At an event Saturday for the opening of the Palestinian Embassy to the Holy See, Palestinian Authority President Mahmoud Abbas met with Pope Francis. After the meeting, in its communique, the Vatican didn’t refer to Jerusalem by name but said during the talks that “emphasis was placed on the importance of safeguarding the sanctity of the holy places for believers of all three of the Abrahamic religions.”
The meeting and statements came in the wake of news reports that President-elect Donald Trump plans to relocate the U.S. Embassy from Tel Aviv to Jerusalem, a move that Abbas warned could put prospects for peace in peril.
The Palestinians strongly oppose the embassy move, saying it would kill any hopes for negotiating an Israeli-Palestinian peace agreement and rile the region by undercutting Muslim and Christian claims to the city.
“We hope that this news is not true, because it is not encouraging and will disrupt and hinder the peace process,” Abbas said Saturday. He urged Trump to open a dialogue with both Israelis and Palestinians.
Trump hasn’t yet laid out a clear Middle East policy but has signaled that he will be more sympathetic to Israel’s hard-line right than previous U.S. administrations.
The Vatican, which keeps its embassy to Israel in Jaffa and backs a two-state solution, implicitly recognized a Palestinian state for years, but in 2015 made it official by signing a treaty with the Palestinians.

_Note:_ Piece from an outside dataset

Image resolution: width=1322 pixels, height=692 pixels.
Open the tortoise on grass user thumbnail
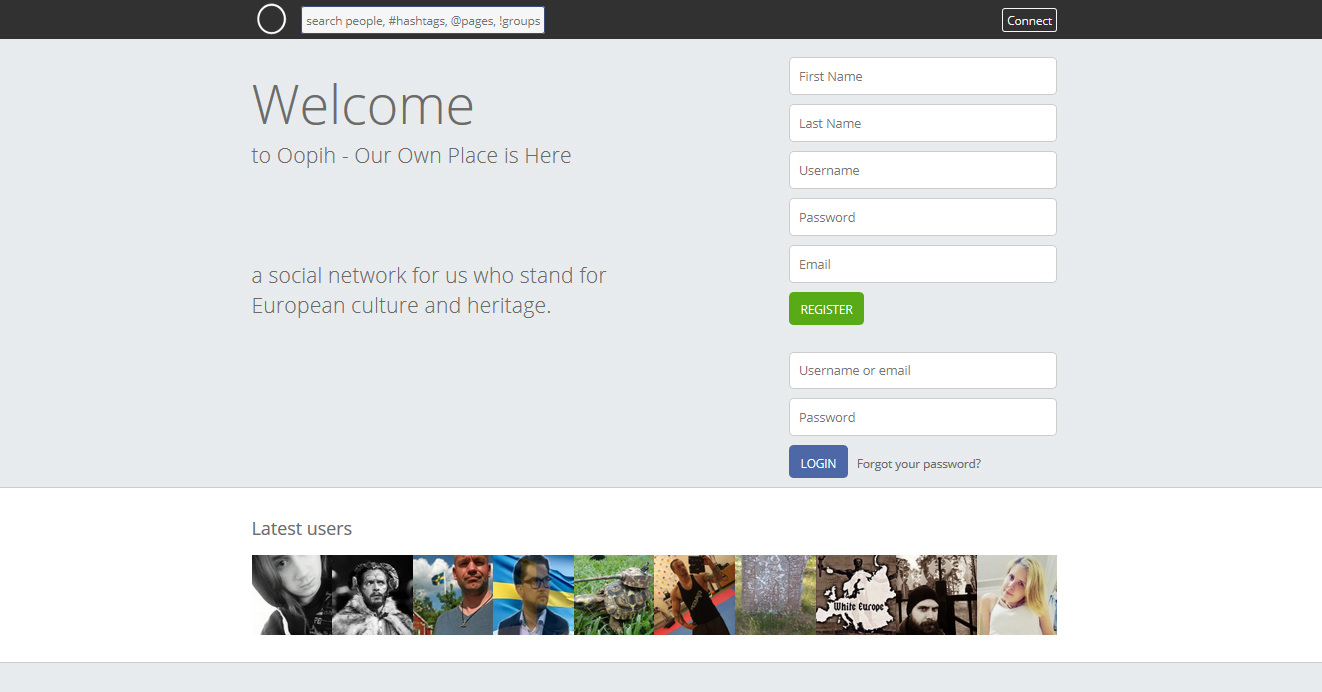[x=614, y=595]
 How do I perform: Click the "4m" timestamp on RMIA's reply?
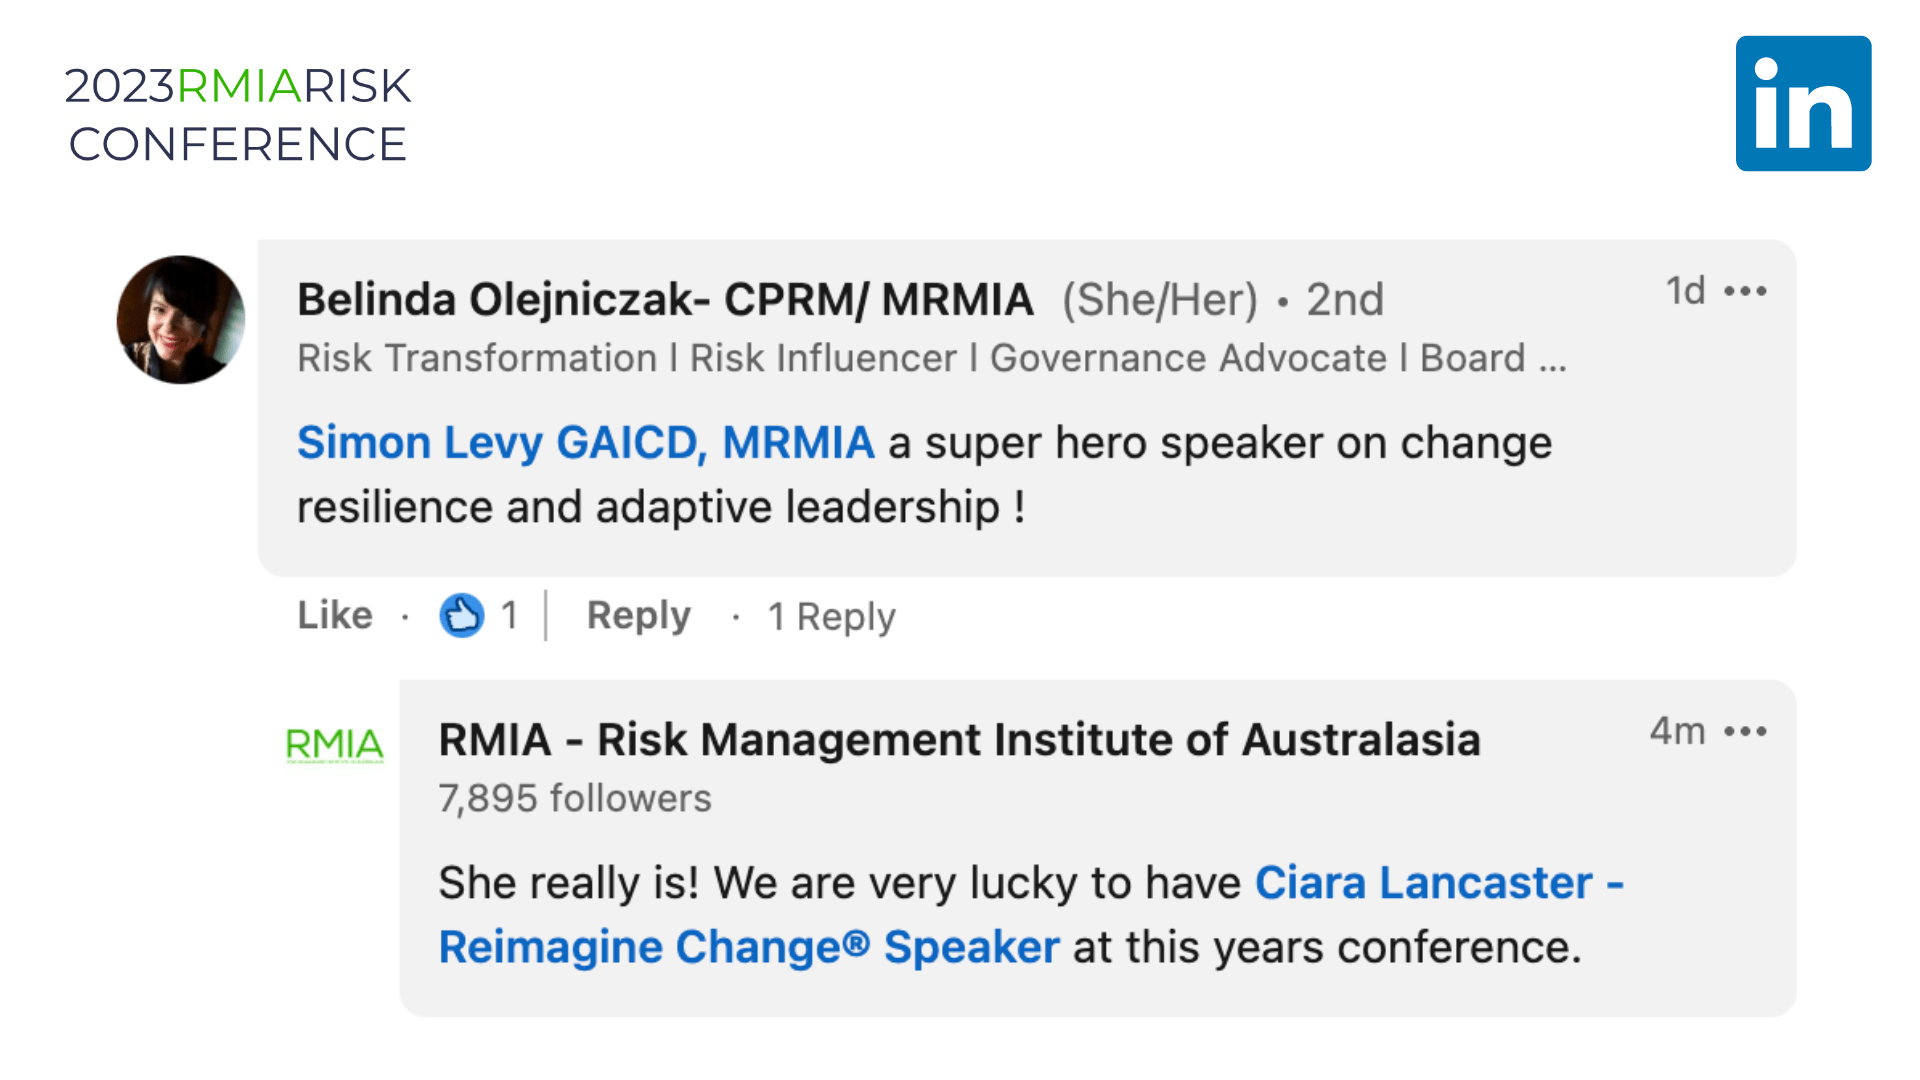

As he was leaving the pope’s study, Abbas said the opening of the new embassy to the Vatican was “a sign that the pope loves the people of Palestine and loves peace.”
In its statement, the Vatican called for a resumption of direct negotiations between Israelis and Palestinians “to bring an end to the violence that causes unacceptable suffering to civilian populations, and to find a just and lasting solution.”
It called for a climate that could lead to “courageous decisions.”
During the meeting, Abbas presented Francis with gifts recalling Christianity’s birthplace in the Holy Land, including a stone from the Church of the Holy Sepulcher in Jerusalem and documentation about the ongoing restoration of the Church of the Nativity in Bethlehem.
After the papal meeting, Abbas formally inaugurated the new embassy across the street from one of the main gates of Vatican City. He pulled back a curtain revealing a plaque and extended the Palestinian flag from a flagpole outside a window.
The embassy, which is in the same building as the embassies of Peru, Ecuador and Burkina Faso, comes after recent accords in which the Vatican formally recognized the “State of Palestine.”
“This embassy is a place of pride for us, and we hope all of the countries of the world will recognize the state of Palestine, because this recognition will bring us closer to the peace process,” he said.